Researchers from the Institute of Modern Physics (CAS-IMP) have introduced an innovative ML model for classifying faults occurring in SRF cavities during accelerator operation. Deployed at the CAFE2 facility, the system helps operators identify the root causes of faults more rapidly and accurately, utilizing historical data and expert insights to enhance operational stability and optimize maintenance.
Addressing Operational Challenges
SRF cavities are essential components in modern high-power accelerators, but their operational faults are a primary source of unexpected downtime of an accelerator. Traditionally, diagnosing these faults requires time-consuming manual analysis of complex RF signal patterns by highly experienced personnel, creating a bottleneck in rapid response and recovery efforts.

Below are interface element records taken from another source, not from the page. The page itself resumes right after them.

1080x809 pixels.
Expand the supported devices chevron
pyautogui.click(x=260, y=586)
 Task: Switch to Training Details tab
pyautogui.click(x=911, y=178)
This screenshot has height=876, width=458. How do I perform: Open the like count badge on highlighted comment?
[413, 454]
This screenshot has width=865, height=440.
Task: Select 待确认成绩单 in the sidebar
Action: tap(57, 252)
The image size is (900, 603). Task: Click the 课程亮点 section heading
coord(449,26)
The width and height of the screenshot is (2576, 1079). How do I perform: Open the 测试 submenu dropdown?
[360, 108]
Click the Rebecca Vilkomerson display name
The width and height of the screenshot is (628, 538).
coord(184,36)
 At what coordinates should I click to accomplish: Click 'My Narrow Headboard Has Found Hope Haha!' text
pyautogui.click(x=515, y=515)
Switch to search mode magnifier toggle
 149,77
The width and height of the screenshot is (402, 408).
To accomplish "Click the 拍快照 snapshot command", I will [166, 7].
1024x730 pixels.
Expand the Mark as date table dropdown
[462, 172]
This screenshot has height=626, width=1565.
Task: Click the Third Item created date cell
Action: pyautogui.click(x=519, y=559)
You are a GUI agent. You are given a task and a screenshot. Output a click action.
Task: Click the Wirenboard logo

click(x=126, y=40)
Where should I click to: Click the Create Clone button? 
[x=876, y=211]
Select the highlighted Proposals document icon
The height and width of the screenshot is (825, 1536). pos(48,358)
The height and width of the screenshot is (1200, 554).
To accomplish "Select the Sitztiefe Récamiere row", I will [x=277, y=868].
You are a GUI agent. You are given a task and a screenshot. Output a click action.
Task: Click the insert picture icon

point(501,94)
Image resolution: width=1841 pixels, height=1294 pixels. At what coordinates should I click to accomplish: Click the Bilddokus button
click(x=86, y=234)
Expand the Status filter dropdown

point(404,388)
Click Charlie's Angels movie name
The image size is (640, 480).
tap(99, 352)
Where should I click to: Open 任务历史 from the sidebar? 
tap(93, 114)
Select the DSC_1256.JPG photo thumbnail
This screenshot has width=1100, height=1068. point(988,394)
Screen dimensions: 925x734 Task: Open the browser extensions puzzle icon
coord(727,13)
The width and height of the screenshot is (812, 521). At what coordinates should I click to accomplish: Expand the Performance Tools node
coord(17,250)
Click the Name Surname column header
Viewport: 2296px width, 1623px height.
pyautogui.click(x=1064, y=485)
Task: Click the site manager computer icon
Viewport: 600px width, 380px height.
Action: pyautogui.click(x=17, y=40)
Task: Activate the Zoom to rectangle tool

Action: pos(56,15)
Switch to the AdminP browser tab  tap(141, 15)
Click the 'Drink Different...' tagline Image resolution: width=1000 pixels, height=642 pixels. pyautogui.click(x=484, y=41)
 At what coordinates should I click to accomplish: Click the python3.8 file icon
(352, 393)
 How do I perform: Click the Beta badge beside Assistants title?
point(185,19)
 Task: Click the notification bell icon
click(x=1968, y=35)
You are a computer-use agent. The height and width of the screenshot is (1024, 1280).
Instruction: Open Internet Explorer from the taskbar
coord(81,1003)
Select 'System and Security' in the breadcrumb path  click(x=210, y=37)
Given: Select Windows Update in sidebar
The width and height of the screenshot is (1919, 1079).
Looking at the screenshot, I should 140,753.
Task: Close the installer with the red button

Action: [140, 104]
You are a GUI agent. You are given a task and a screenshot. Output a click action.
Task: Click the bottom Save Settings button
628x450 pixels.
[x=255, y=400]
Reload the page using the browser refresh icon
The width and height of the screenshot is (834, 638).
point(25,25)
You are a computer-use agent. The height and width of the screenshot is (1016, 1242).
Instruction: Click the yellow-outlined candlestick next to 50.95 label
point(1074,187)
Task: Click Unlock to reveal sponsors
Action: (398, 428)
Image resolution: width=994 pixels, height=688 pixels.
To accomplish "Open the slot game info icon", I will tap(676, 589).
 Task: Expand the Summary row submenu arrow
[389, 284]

Integrating Expert Knowledge into Machine Learning
To overcome this limitation, the CAS-IMP team developed an ML model trained specifically on operational data, using over 1900 real SRF fault events recorded at CAFE2. The signal for each fault event was captured by the low-level radio frequency (LLRF) system. This dataset covers eight distinct fault patterns, including common issues like Thermal Quench, Electronic Quench (E-Quench), Ponderomotive Instability, and Microphonics.
The core innovation lies in embedding expert diagnostic knowledge directly into the model's feature engineering process. This allows the system to automatically pinpoint critical fault indicators within complex waveform data, delivering accurate classification results within seconds of a fault occurring in an operating cavity.
High Accuracy and Efficiency Achieved
The expert-guided model demonstrated a classification accuracy of 95%, significantly outperforming conventional autoregressive (AR)-based models, which typically reach around 90%. It proved particularly effective in identifying challenging fault patterns marked by abrupt signal transitions, such as E-Quench and Flashover. Furthermore, the model's specialized feature extraction process completes roughly 30% faster than standard AR-based methods. Internal evaluations confirmed that the model's diagnostic logic closely mirrors the reasoning process of experienced engineers.
"By translating the link between physical events and signal patterns from operating cavities into engineered features, we've built a diagnostic system that effectively mimics an experienced engineer's reasoning, but operates at machine speed," said Dr. Feng Qiu, co-corresponding author.
From Diagnostics to Proactive Maintenance
Beyond rapid fault classification, the system facilitates long-term trend analysis, which supports proactive maintenance strategies. Operators can visualize which specific cavities are statistically more prone to certain types of faults during operations, enabling them to prioritize inspections and preventative actions. For instance, insights from the model have already informed operational adjustments at CAFE2: when certain cavities were identified as susceptible to issues like ponderomotive instabilities, control parameters were adjusted preemptively. Other actions guided by the model include refining feedback loop gains, reducing operating gradients in specific cavities, and recalibrating interlock systems to prevent fault propagation between cavities.
Prof. Yuan He, the project lead and co-corresponding author, emphasized the broader significance: "This marks a key step from traditional diagnostics relying heavily on human interpretation towards AI-assisted operational decision-making for active accelerators. By applying machine intelligence to diagnostics, we're not just reacting faster to failures, but paving the way for predicting and preventing faults before they disrupt operations."
This research offers a practical route to more dependable diagnostics and maintenance planning for operational SRF cavities, essential for today's and future high-power SRF linear accelerators. The expert-informed techniques developed here also provide valuable insights for SRF facilities globally. Future efforts will explore deep learning for more integrated classification and develop predictive algorithms to shift from fault diagnosis towards proactive prevention in operating accelerator systems. The complete study is accessible via DOI: 10.1007/s41365-025-01685-5.